[Congressional Bills 109th Congress]
[From the U.S. Government Publishing Office]
[H.R. 505 Introduced in House (IH)]
109th CONGRESS
1st Session
H. R. 505
To prohibit assistance to Saudi Arabia.
_______________________________________________________________________
IN THE HOUSE OF REPRESENTATIVES
February 1, 2005
Mr. Weiner introduced the following bill; which was referred to the
Committee on International Relations, and in addition to the Committee
on Financial Services, for a period to be subsequently determined by
the Speaker, in each case for consideration of such provisions as fall
within the jurisdiction of the committee concerned
_______________________________________________________________________
A BILL
To prohibit assistance to Saudi Arabia.
Be it enacted by the Senate and House of Representatives of the
United States of America in Congress assembled,
SECTION 1. SHORT TITLE.
This Act may be cited as the ``Prohibit Aid to Saudi Arabia Act of
2005''.
SEC. 2. FINDINGS.
Congress finds the following:
(1) More than 50 percent of the funding for Hamas, a
Palestinian terrorist organization, comes from Saudi Arabia.

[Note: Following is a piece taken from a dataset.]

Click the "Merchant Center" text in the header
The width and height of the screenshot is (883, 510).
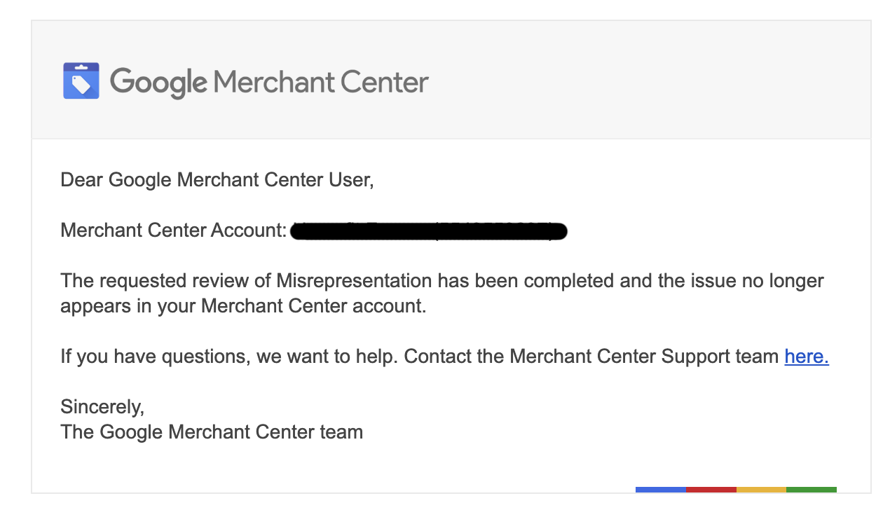(321, 82)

(2) In its June 2004 report entitled ``Update on the Global
Campaign Against Terrorist Financing'', the Council on Foreign
Relations reported that ``We find it regrettable and
unacceptable that since September 11, 2001, we know of not a
single Saudi donor of funds to terrorist groups who has been
publicly punished.''.
(3) Abu Zubaydah, an al Qaeda operative, admitted to his
American interrogators that al Qaeda had struck a deal with the
Saudi Royal Family to desist from violence in exchange for
Saudi financing.
(4) On May 29, 2004, Saudi security forces allowed 16
kidnappers to escape at a residential compound in Khobar, Saudi
Arabia, after killing 16 westerners.
(5) Al Qaeda terrorists who kidnapped and killed American
contractor Paul Johnson used official police uniforms and
vehicles received from sympathetic Saudi police officials.
(6) Saudi Arabia denied United States officials access to
several suspects in the custody of the Government of Saudi
Arabia, including a Saudi Arabian citizen in detention for
months who had knowledge of extensive plans to inject poison
gas in the New York City subway system.
(7) The Saudi Royal Family has provided cash payments in
the amount of $5,333 to each family of ``martyrs'' killed while
trying to murder Israelis.
(8) Saudi Arabia is the center of Wahhabism, the ultra-
purist, jihadist form of Islam followed by members of Al Qaeda.
(9) In November 2004, 26 leading Saudi Wahhabi clerics
publicly incited the Iraqi people to fight against United
States Armed Forces in Iraq.
(10) The Saudi Royal Family has wholly or partly funded 210
Islamic Centers, 1,500 mosques, 202 colleges, and 2,000 schools
in countries without Muslim majorities.
(11) The United States Commission on International
Religious Freedom has reported that Saudi Arabian Government-
funded textbooks used both in Saudi Arabia and also in North
American Islamic schools and mosques have been found to
encourage incitement to violence against non-Muslims.
(12) Khaled bin Ouda bin Mohammed al-Harby, the terrorist
who is linked to Osama bin Laden and the terrorist attacks
against the United States that occurred on September 11, 2001,
returned to Saudi Arabia under an amnesty program in June 2004,
and remains in that country, a free man.
(13) In March 2004, a group of Saudi reformers calling for
a constitutional monarchy were imprisoned and are still
awaiting trial.
(14) In September 2004, the Government of Saudi Arabia
issued an edict banning most working Saudis from questioning
the policies of the Saudi Arabian Government.
(15) The Government of Saudi Arabia has sought to acquire
nuclear weaponry from Pakistan.
SEC. 3. PROHIBITION ON FUNDING FOR SAUDI ARABIA.
No funds appropriated or otherwise made available pursuant to an
Act making appropriations for foreign operations, export financing, and
related programs may be obligated or expended to finance directly any
assistance or reparations to Saudi Arabia. For purposes of the
preceding sentence, the prohibition on obligations or expenditures
shall include direct loans, credits, insurance, and guarantees of the
Export-Import Bank of the United States or its agents.